再连接检测器,用纯甲醇以0.6ml/min流速冲洗约20倍柱体积。
然后使用去离子水以0.6ml/min流速冲洗约20倍柱体积。
最好再确保连接好保护柱(多使用相应柱制造商针对性提供的保护柱),再用选用的洗脱液以0.6ml/min流速平衡1h以上,进样检测。同样,若洗脱液中含有缓冲盐类,在用分析洗脱液平衡之前,先用不含缓冲盐的同比例洗脱液过渡,冲洗约10倍柱体积,避免缓冲盐在分析柱内析出。
特别注意:
①洗脱液要求是新制的缓冲液。对于阳离子交换柱,多用柠檬酸或酒石酸缓冲液(或其混合溶液)、邻苯二甲酸缓冲液,pH范围从2.5到6.5;对于阴离子交换柱,多用磷酸缓冲液、硝酸铵溶液(1mMol/L),邻苯二甲酸缓冲液,pH范围从2.5到6.5。绝对禁止使用水杨酸缓冲液,因水杨酸分解产物会改变固定相的性质。洗脱液在使用以前必须用0.45um滤膜过滤并彻底脱气,以防止发生检测和泵送问题。

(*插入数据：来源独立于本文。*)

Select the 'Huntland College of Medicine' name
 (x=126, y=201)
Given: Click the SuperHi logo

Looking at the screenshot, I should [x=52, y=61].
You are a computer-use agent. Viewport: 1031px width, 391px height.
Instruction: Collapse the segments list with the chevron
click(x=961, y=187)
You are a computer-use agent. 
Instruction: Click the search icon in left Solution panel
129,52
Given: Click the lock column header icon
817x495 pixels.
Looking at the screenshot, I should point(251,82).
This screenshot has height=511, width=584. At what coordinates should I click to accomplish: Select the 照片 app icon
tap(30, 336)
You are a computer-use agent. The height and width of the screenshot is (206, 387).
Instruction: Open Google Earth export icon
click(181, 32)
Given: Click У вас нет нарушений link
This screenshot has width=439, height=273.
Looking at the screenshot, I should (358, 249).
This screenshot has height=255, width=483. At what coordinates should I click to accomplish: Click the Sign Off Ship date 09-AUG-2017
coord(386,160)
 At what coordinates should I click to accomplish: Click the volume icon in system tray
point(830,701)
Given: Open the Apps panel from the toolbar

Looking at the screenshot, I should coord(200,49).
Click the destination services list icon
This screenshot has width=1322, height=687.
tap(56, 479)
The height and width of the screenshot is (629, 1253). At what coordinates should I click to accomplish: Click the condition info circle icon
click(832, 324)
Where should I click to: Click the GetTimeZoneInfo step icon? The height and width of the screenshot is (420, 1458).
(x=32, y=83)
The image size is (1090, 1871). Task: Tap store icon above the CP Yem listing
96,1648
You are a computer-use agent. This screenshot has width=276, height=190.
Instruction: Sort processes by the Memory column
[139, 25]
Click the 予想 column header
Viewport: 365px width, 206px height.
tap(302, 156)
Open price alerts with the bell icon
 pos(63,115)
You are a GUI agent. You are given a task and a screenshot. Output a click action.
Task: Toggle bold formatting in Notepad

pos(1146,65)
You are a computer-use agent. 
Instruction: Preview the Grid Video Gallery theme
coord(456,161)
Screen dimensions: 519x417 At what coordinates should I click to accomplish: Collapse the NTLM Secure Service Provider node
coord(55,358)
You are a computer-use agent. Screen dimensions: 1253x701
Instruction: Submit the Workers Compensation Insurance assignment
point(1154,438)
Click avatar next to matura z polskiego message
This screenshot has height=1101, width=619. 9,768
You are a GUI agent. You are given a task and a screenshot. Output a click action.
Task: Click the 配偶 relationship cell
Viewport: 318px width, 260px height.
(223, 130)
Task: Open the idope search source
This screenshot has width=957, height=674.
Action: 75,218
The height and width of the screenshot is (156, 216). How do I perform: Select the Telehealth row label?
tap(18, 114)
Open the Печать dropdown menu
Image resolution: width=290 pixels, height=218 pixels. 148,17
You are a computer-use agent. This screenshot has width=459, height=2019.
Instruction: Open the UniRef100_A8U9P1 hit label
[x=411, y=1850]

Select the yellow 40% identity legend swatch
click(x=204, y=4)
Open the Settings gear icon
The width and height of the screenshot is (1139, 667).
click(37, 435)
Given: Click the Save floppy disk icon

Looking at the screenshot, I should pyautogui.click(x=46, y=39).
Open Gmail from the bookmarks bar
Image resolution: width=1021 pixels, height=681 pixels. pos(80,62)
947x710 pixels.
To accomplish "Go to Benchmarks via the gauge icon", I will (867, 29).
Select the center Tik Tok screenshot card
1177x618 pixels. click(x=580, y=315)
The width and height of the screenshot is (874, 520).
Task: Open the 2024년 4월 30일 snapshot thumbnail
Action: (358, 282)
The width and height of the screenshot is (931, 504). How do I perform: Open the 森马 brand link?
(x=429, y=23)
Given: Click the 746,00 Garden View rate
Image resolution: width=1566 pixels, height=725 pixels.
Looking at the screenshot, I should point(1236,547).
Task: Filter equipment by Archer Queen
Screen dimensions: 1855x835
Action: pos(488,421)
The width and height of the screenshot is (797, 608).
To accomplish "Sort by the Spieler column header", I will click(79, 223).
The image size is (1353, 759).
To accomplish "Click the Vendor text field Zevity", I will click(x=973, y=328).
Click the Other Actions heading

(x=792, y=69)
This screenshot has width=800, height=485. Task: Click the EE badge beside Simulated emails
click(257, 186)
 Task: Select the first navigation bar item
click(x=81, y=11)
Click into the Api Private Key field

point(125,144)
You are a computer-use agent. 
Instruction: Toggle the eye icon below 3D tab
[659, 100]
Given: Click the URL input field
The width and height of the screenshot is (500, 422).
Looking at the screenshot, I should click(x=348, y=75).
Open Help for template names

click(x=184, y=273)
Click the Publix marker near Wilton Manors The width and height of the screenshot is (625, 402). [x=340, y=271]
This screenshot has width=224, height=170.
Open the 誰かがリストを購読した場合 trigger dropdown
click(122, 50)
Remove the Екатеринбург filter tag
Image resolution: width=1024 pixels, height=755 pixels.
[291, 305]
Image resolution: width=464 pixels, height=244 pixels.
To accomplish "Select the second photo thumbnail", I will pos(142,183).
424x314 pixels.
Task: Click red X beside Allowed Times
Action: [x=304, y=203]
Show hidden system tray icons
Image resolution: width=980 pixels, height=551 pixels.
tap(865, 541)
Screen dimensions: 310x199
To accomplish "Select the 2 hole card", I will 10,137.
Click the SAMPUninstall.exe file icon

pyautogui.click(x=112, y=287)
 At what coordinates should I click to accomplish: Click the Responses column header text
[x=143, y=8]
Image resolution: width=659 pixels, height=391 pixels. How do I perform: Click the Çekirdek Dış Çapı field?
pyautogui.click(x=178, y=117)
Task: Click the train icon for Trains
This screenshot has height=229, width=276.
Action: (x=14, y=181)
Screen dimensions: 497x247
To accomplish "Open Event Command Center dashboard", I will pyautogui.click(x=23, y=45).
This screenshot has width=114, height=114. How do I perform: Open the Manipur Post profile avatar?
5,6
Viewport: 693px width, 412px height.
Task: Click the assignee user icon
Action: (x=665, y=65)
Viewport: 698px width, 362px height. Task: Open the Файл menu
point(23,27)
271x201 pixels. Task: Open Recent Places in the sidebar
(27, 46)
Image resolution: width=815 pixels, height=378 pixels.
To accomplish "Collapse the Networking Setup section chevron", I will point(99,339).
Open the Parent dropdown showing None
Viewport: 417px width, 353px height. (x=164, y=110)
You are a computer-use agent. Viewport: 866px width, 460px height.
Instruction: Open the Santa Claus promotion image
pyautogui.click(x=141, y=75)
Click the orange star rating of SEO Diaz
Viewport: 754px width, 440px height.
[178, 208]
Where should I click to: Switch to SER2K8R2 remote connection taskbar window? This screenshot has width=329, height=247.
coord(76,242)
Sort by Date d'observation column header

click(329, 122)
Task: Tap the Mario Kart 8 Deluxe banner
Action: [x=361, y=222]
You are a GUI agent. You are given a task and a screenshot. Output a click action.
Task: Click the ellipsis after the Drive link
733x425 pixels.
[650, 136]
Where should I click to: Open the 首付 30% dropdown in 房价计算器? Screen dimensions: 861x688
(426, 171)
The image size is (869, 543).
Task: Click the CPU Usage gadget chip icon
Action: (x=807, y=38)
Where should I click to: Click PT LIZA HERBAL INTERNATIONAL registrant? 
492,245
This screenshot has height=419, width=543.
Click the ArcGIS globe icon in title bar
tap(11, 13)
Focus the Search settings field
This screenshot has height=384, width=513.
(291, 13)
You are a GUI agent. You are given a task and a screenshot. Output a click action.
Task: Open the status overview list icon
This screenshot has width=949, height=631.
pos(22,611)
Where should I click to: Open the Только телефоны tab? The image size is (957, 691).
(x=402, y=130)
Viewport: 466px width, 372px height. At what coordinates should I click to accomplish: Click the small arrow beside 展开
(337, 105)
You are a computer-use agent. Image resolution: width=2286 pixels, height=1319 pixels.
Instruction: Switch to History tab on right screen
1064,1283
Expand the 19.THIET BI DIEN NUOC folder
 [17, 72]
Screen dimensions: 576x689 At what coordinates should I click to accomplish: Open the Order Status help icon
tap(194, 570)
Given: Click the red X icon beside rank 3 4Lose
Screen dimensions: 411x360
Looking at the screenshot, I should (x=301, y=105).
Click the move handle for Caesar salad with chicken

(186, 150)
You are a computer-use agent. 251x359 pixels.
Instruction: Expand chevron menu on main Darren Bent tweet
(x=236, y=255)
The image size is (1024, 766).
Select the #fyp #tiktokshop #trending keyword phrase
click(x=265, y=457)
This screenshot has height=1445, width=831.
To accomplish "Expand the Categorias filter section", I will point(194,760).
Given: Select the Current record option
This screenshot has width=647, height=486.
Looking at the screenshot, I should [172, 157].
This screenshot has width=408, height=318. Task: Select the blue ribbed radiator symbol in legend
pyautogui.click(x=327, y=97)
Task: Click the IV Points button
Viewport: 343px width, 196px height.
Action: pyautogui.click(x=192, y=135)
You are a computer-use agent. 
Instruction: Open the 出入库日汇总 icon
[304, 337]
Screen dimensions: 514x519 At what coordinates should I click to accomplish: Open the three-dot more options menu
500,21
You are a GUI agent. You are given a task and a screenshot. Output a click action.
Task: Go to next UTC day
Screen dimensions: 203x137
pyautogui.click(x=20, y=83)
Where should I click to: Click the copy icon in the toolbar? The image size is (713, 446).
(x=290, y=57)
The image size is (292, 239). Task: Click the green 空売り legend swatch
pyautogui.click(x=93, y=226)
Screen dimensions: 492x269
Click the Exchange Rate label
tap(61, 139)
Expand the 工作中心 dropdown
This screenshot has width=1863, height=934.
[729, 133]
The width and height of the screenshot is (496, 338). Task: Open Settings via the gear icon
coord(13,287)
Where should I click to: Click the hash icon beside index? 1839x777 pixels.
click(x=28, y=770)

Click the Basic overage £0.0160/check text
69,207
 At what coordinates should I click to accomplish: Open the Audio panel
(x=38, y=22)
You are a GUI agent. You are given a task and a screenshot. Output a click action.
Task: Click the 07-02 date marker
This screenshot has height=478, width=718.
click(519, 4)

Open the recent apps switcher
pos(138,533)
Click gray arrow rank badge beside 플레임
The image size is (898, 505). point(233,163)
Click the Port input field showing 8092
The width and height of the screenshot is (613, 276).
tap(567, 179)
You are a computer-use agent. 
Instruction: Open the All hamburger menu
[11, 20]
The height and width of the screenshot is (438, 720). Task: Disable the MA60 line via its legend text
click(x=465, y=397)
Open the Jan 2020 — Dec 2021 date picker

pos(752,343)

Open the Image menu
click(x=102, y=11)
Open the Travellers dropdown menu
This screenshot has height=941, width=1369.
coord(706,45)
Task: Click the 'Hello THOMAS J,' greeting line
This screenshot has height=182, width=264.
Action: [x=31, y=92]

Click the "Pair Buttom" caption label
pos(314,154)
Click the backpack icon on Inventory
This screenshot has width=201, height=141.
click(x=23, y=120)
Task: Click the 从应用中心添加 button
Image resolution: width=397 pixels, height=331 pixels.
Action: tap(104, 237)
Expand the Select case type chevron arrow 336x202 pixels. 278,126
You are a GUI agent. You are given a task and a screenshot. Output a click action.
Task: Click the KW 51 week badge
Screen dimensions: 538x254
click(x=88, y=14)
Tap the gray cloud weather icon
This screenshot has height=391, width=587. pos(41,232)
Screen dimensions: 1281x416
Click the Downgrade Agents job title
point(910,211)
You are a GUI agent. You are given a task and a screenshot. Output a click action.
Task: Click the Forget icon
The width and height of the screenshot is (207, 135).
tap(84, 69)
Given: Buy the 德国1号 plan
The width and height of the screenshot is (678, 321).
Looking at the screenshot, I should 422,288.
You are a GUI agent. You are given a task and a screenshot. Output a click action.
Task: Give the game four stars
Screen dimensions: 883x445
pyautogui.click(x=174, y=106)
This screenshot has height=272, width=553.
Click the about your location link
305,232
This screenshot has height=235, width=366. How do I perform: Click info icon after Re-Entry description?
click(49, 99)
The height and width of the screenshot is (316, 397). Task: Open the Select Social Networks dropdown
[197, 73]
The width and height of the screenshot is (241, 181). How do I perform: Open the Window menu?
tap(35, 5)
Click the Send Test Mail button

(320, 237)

②提倡在室温环境使用,为了提高分析的稳定性,可以设置高于室温5~10℃的柱温,最好不要在40℃以上使用。
③使用过程中不要超过其耐受最高压力。
④增加流速或者降低流速要采取小的间隔变化以防止柱床的扰动。更换柱子,必须先降低流量至0,等待洗脱液完全流出柱子,压力变化到0(约2min)后再更换。
⑤必须防止将来自流动相或者样品中的疏水性或与流动相极性差别很大的化合物进入色谱柱,特别地,要绝对禁止导入颗粒杂质,以防止操作压力增高,污染物难以或者不能去除。
(6)分析完毕,净化程序基本同C18柱,先用去离子水以0.6ml/min流速冲洗约20倍柱体积。然后用甲醇以0.6ml/min流速冲洗约10倍柱体积,纯甲醇饱和后密封保存即可。(注意:一定要确保在柱子内没有缓冲液或者其他含盐类的洗脱液的情况下保存色谱柱。)
(7)长时间保存后重新使用,重复上述(1)~(6)即可。